PlanPhilly joined WHYY’s NewsWorks in February after spending its first nine years at PennPraxis, part of the research and practice section at the University of Pennsylvania’s School of Design. No money changed hands as part of the move.

The site covers beats including the Philadelphia City Planning Commission, the city’s zoning code and preservation and transportation issues.

Golas

Golas

Matthew Golas, managing editor of PlanPhilly and a former Philadelphia Inquirer reporter, said the move to WHYY came after a couple of years of trying to find a formula for sustainability. The newsroom received institutional support from the university but was primarily supported by the William Penn Foundation and the Wyncote Foundation, which also provides support to Current.

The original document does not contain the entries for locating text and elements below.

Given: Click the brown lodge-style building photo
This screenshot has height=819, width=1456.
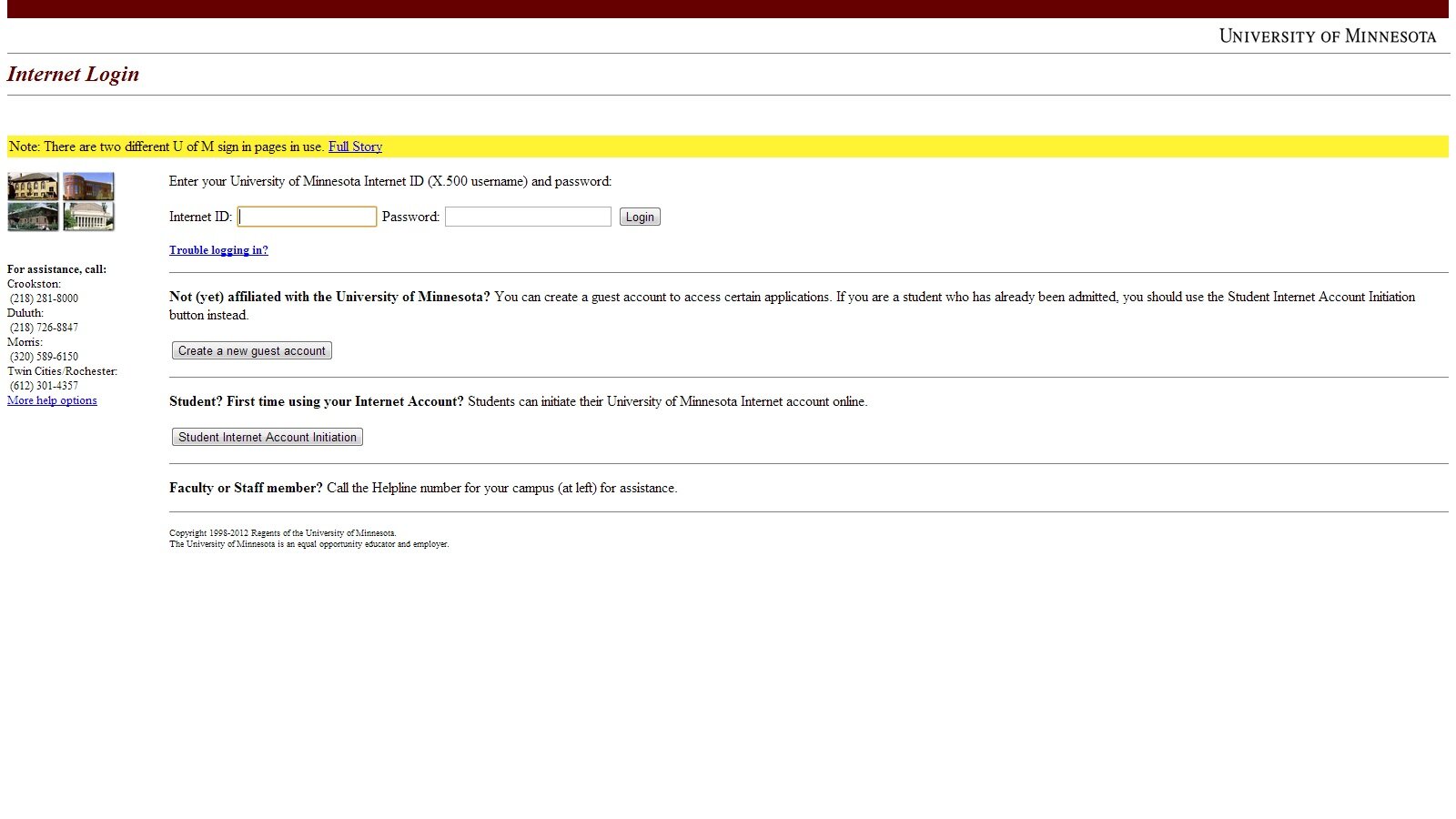Looking at the screenshot, I should pyautogui.click(x=33, y=217).
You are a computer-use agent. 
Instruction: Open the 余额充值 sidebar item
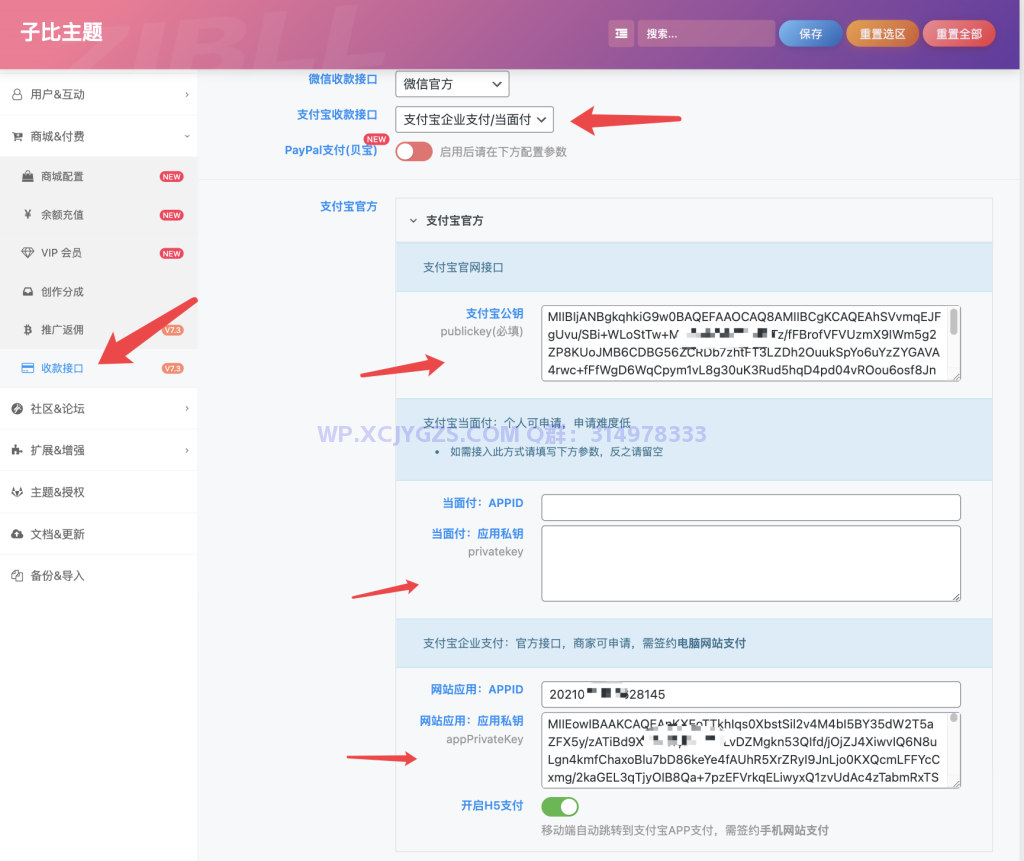coord(62,215)
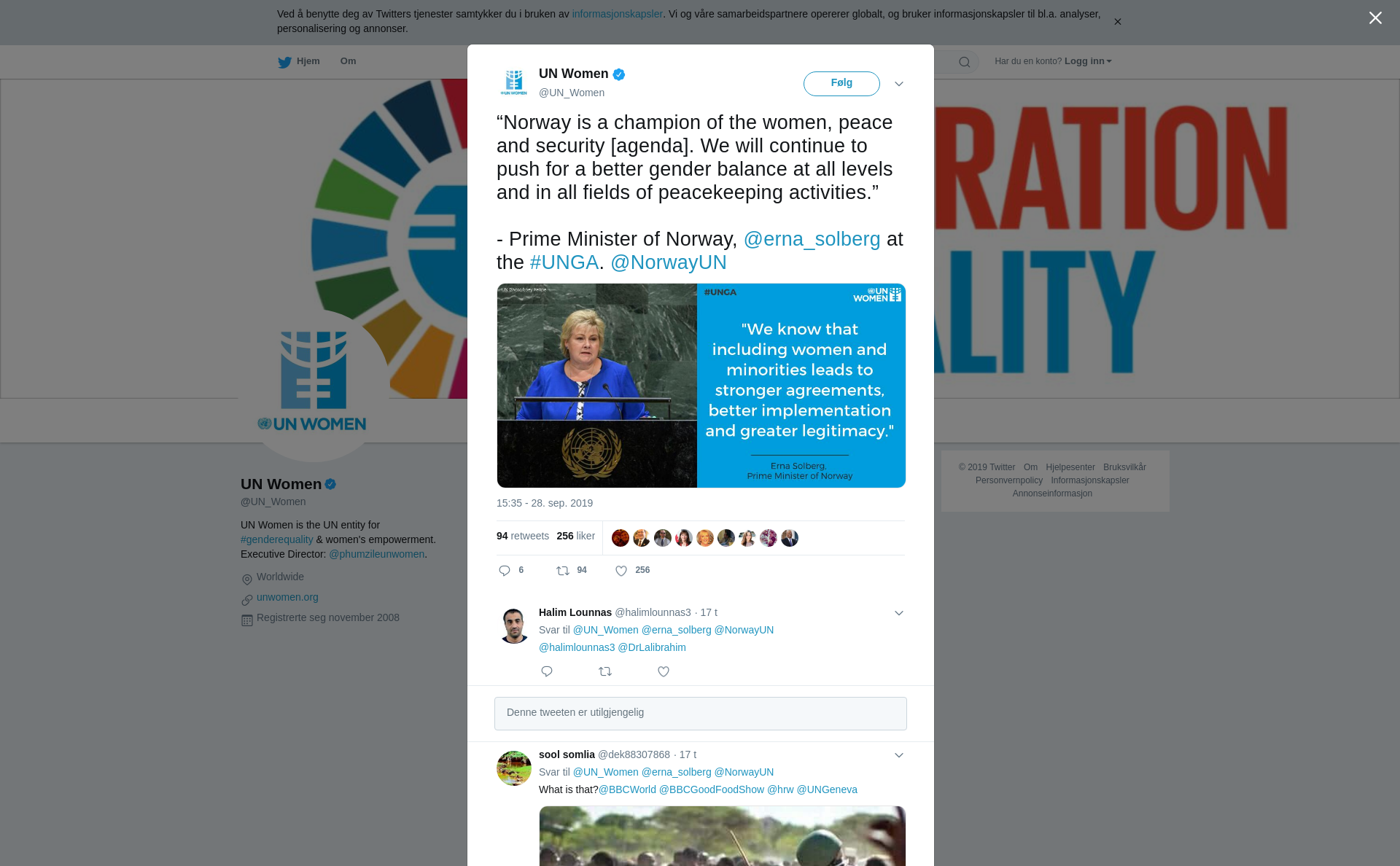Screen dimensions: 1400x866
Task: Like the UN Women tweet
Action: click(x=621, y=571)
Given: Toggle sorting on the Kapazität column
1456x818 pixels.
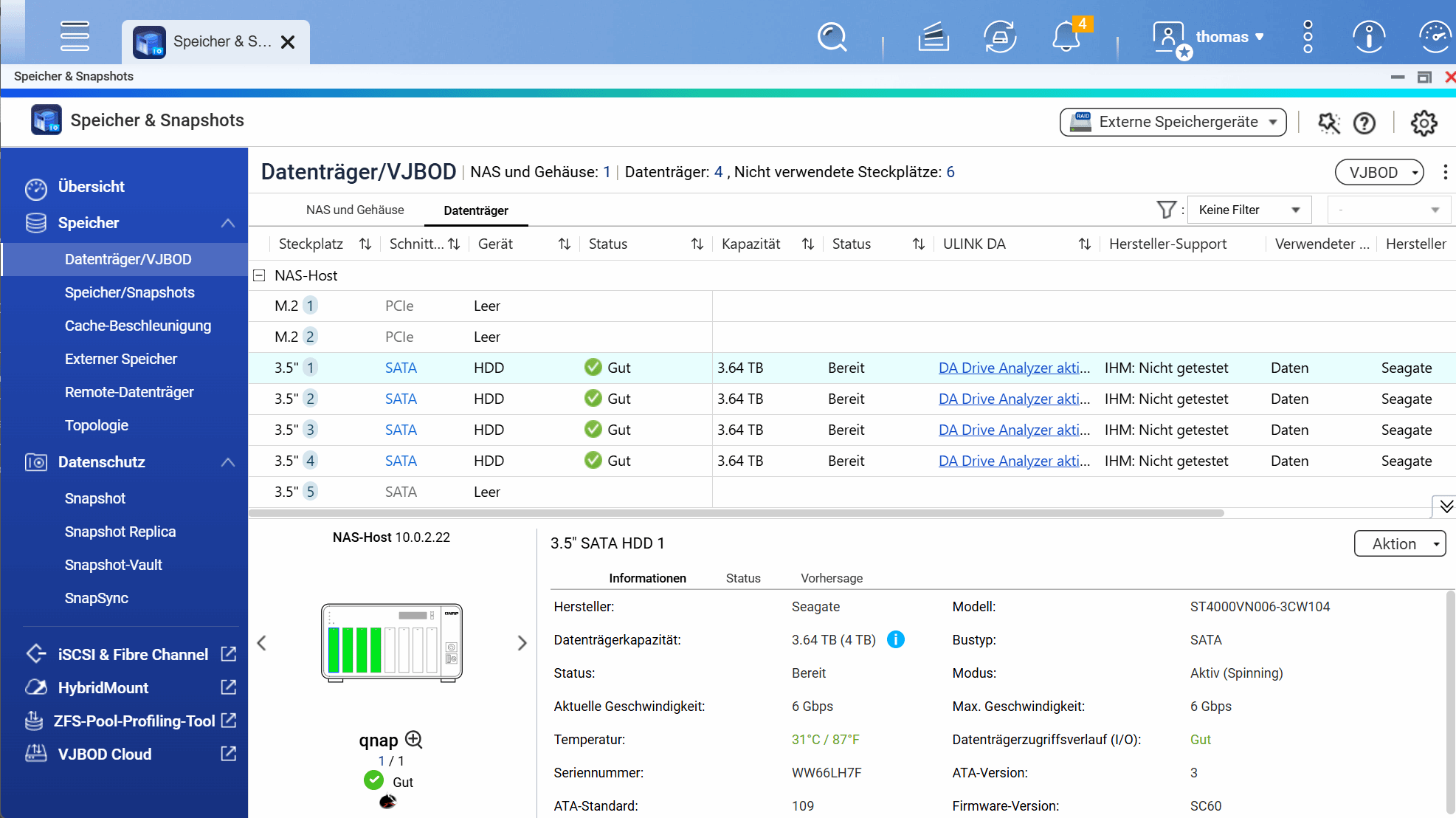Looking at the screenshot, I should click(807, 244).
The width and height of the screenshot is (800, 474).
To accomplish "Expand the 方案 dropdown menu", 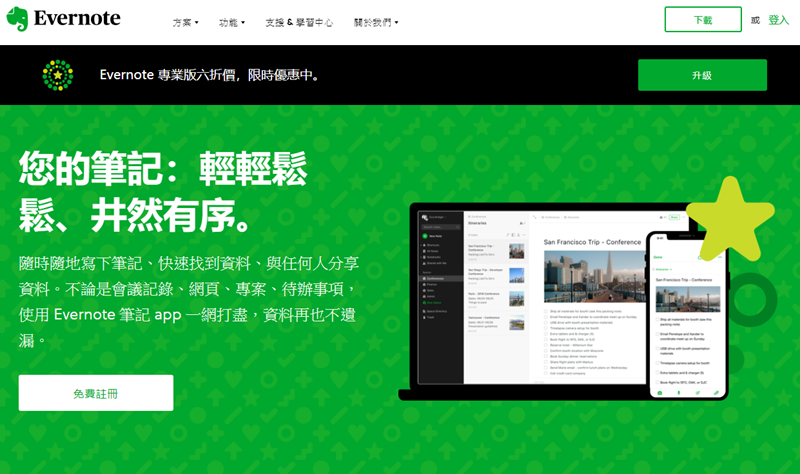I will (185, 21).
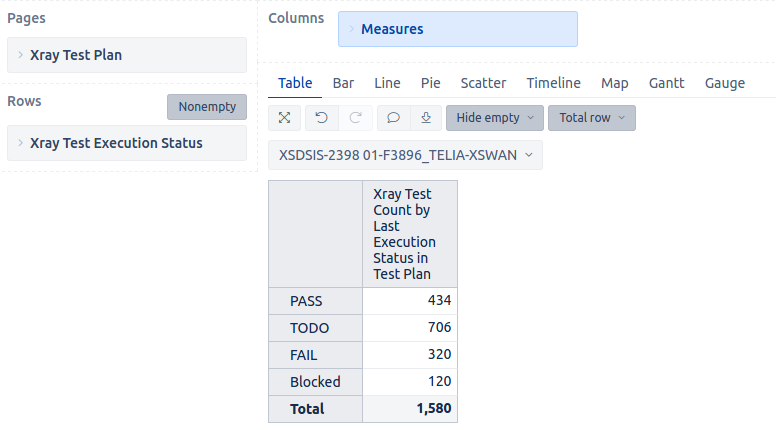Screen dimensions: 776x430
Task: Switch to the Bar chart tab
Action: [343, 83]
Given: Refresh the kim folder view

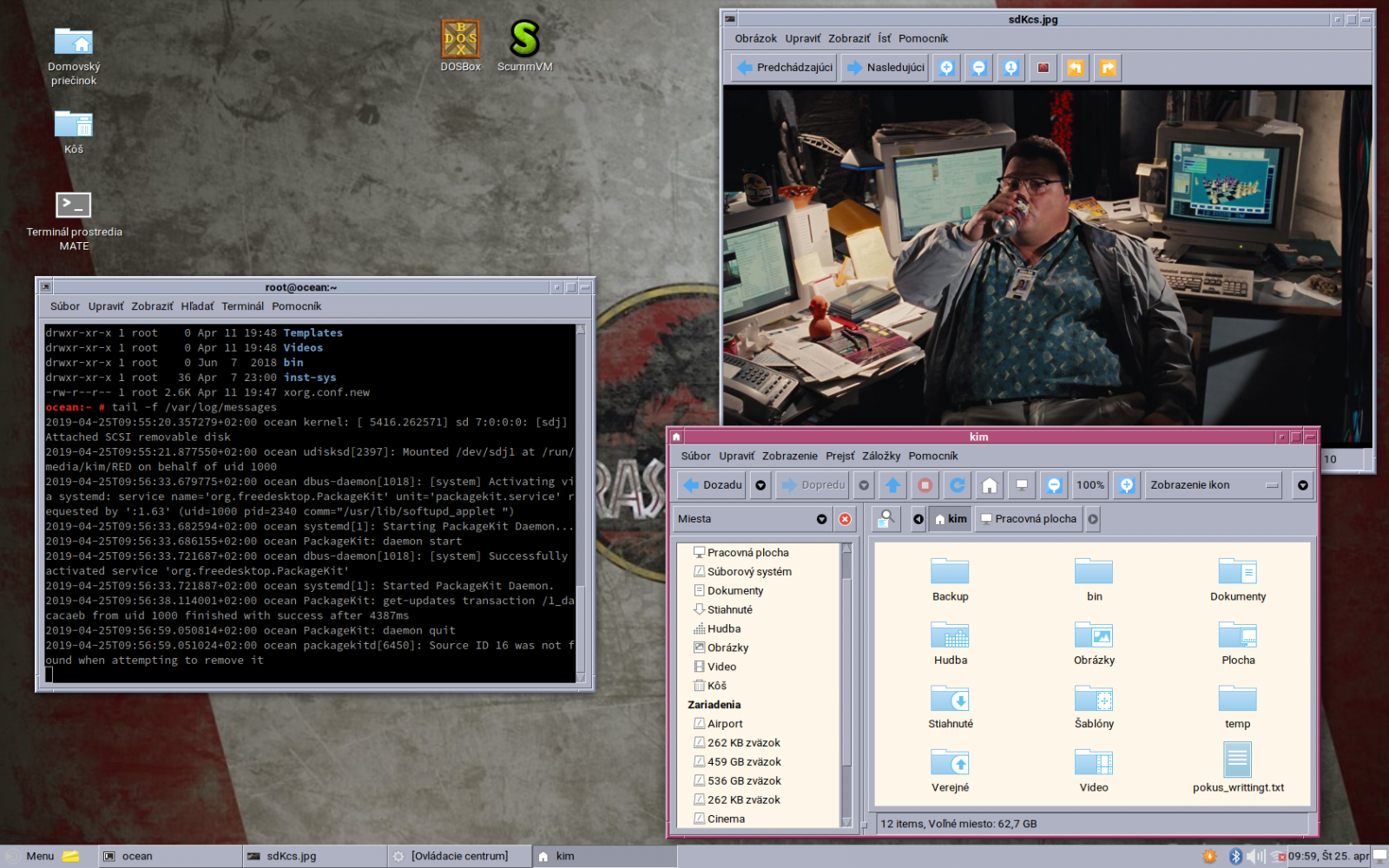Looking at the screenshot, I should tap(957, 485).
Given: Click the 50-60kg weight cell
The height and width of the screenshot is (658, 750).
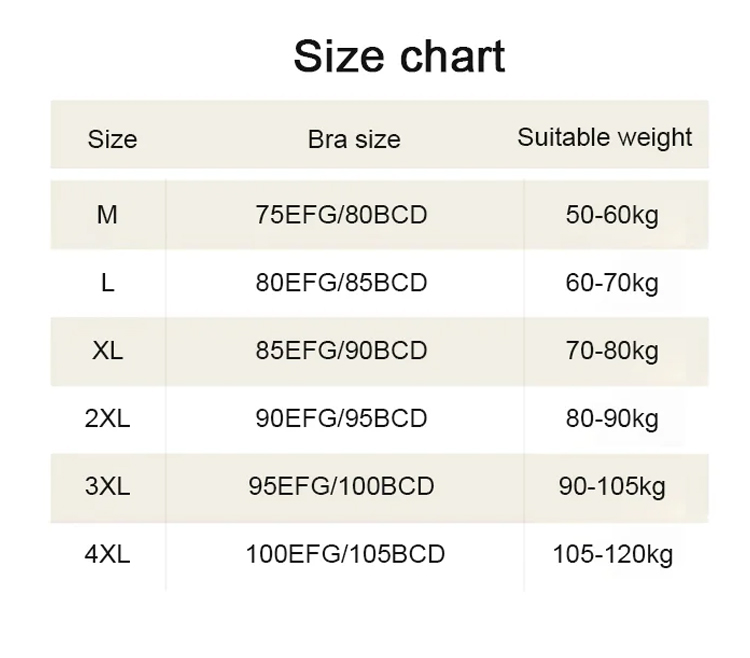Looking at the screenshot, I should coord(612,215).
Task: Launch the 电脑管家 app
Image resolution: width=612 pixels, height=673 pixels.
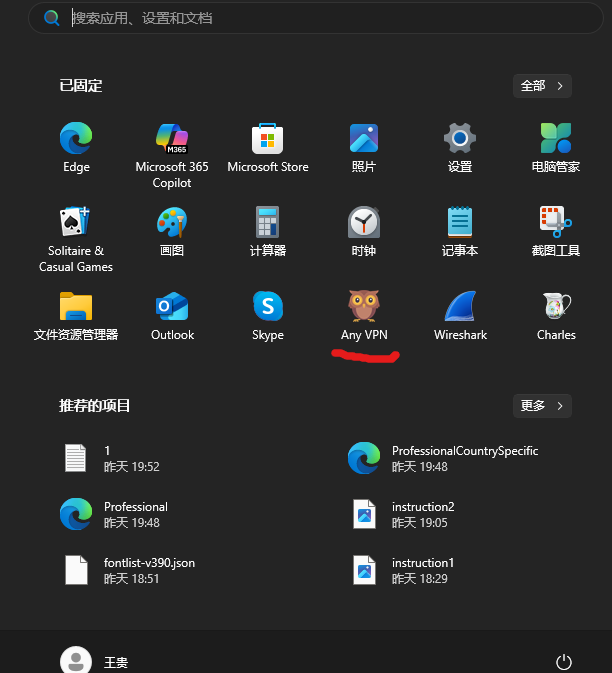Action: 556,139
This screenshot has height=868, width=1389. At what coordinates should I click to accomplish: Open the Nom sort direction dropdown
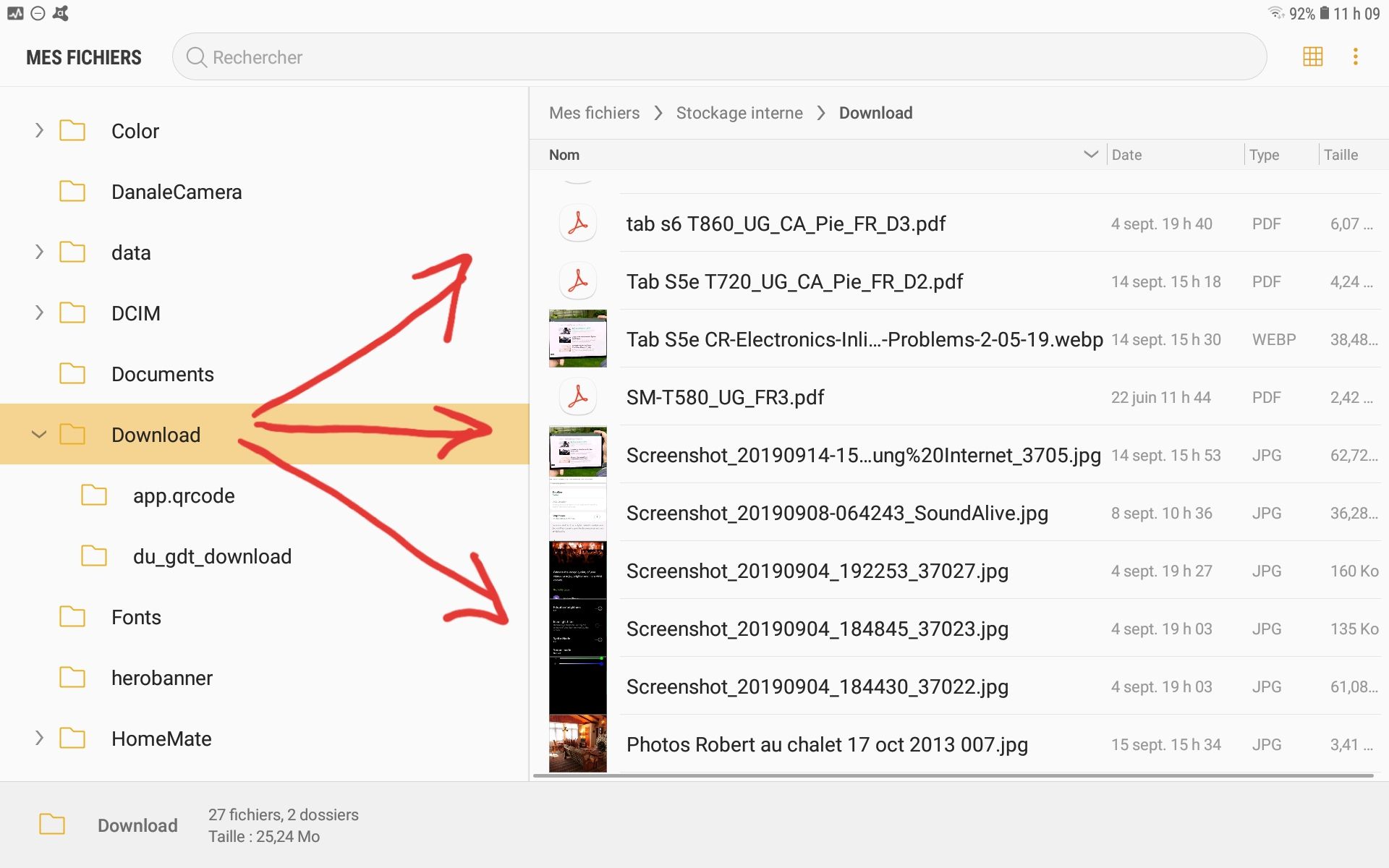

“We put together an 18-month study of how to generate revenue, from web redesign to membership models and live events,” he said. “Basically, you name it, we looked at it.”

PlanPhilly’s integration into the university’s organizational structure posed a problem, Golas said. It was not free-standing but contained within PennPraxis, itself a registered nonprofit. “It was an impossible situation,” he said.

Golas found his solution when he started talking with a former Inquirer colleague, Chris Satullo, now WHYY’s vice president of news. After six months of talks, a plan emerged to house PlanPhilly as a project of WHYY’s NewsWorks, the online home for WHYY’s news content.

PlanPhilly is recognized as the authority for coverage of design, planning and zoning issues, Satullo said, and at times has been the only media outlet covering those issues in Philadelphia.

“If you look at journalism as a public service, PlanPhilly is a great example of that,” Satullo said. “It’s a big city with a lot going on. In some cases, PlanPhilly has been the only thing standing between having people wake up and know what all the cranes and work going on is for, and having no idea.”

With the move, PlanPhilly has kept its own website and staff and now has greater flexibility to pursue fundraising under the umbrella of WHYY. From the beginning, WHYY aimed to preserve PlanPhilly’s independence as a brand, Satullo said.

“One thing that is important is that PlanPhilly has a small but very loyal following,” Satullo said. “We don’t want to lose that. So PlanPhilly is a project of WHYY and will continue to have its own identity within the stable of what we do.”

The move gives PlanPhilly’s six reporters access to WHYY’s newsroom and to media they’ve had little experience with, especially radio.

“We’ve never been able to do real multimedia before, like podcasts and radio reporting,” Golas said. “That’s a huge advantage to the move.”

WHYY will start by producing two-way interviews with PlanPhilly reporters, Satullo said, and then training the reporters to file radio stories and expand WHYY’s on-air coverage. The station will also work to expand PlanPhilly’s coverage area, allowing it to contribute to Keystone Crossroads, the CPB-backed Local Journalism Center that includes WHYY.